Whenever Dad was on the phone talking business, us girls would giggle and grin and nudge each other as we waited for him to end the call because he would always wrap up the conversation with a curt ‘You bet’. We would all burst out laughing – until that one time when he calmly told the party on the other end of the line ‘Yes. Thank you. Goodbye’. He looked up with a smirk — and a ‘Gotcha’ expression on his face — and laughed at us instead. By golly, he knew!
A favorite story of mine is one I will always remember fondly and with an appreciation of how his mind – churning, twisting and turning and thinking, always thinking! – worked. Mom and I were discussing a precancerous mole that I had just had removed from my belly. She and I talked about how one of my other sisters had also had one removed a few years earlier and that the doctors had been quite concerned. It was a fairly serious conversation. Dad sat there silently, biding his time. When there was a lull in the conversation he quietly observed that one time he’d ‘had a gopher’ on his leg. It didn’t sink in at first. I just looked at him blinking, trying to understand but once I did I was a goner! I laughed and laughed.

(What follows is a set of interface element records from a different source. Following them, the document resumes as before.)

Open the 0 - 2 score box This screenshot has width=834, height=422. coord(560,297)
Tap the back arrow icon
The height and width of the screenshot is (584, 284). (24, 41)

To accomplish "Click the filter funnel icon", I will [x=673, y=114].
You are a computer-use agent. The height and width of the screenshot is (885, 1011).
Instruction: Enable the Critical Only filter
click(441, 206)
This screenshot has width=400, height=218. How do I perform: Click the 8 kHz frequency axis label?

After I stopped laughing, I’d think again of what he had said and would laugh still more until my stomach ached and big, fat tears rolled down my cheeks. Oh, how Daddy loved to make us laugh.

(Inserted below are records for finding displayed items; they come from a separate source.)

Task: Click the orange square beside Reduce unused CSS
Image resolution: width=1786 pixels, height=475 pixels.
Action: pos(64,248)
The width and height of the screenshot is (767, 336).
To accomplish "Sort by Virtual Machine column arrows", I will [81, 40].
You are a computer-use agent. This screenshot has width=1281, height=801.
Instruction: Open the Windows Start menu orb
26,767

My husband knows this last story by heart because he has heard us girls tell it over and over again. The best ‘Dad’ story begins with a long-distance phone call. He had just gotten out of the shower as both my parents were getting ready for a big fish fry at the Timber Inn (the tavern my dad had built on our property a few years earlier). Back then it was a serious matter getting a long distance telephone call especially if it was related to business so it was important that he take – and finish – the call. While he was on the phone one of our cows broke through the electric fence. We girls tried again and again to corral it but our efforts were unsuccessful. We gestured frantically for Dad to get off the phone and come help us. Finally he finished the call, hung up the phone, grabbed a pair of pants and ran outside. Fortunately the cow had a rope attached to the collar around its neck and Dad was able to quickly grab hold of the rope. Success! He had the cow. But the cow was apparently in no mood to be had and struggled mightily to free itself from the hold Dad had on him as he ran along the busy highway that ran parallel to our property. Finally Dad had no choice but to grab the rope with BOTH hands. The result of which is that at this point gravity took over and his pants dropped to his ankles. Just as a highway patrolman drove by!
These stories of my dad– and so many others like them – helped all of us get through that dark and difficult time after he died. He was an amazing, wonderful (yet exasperating!) person and I sure do love and miss him immensely.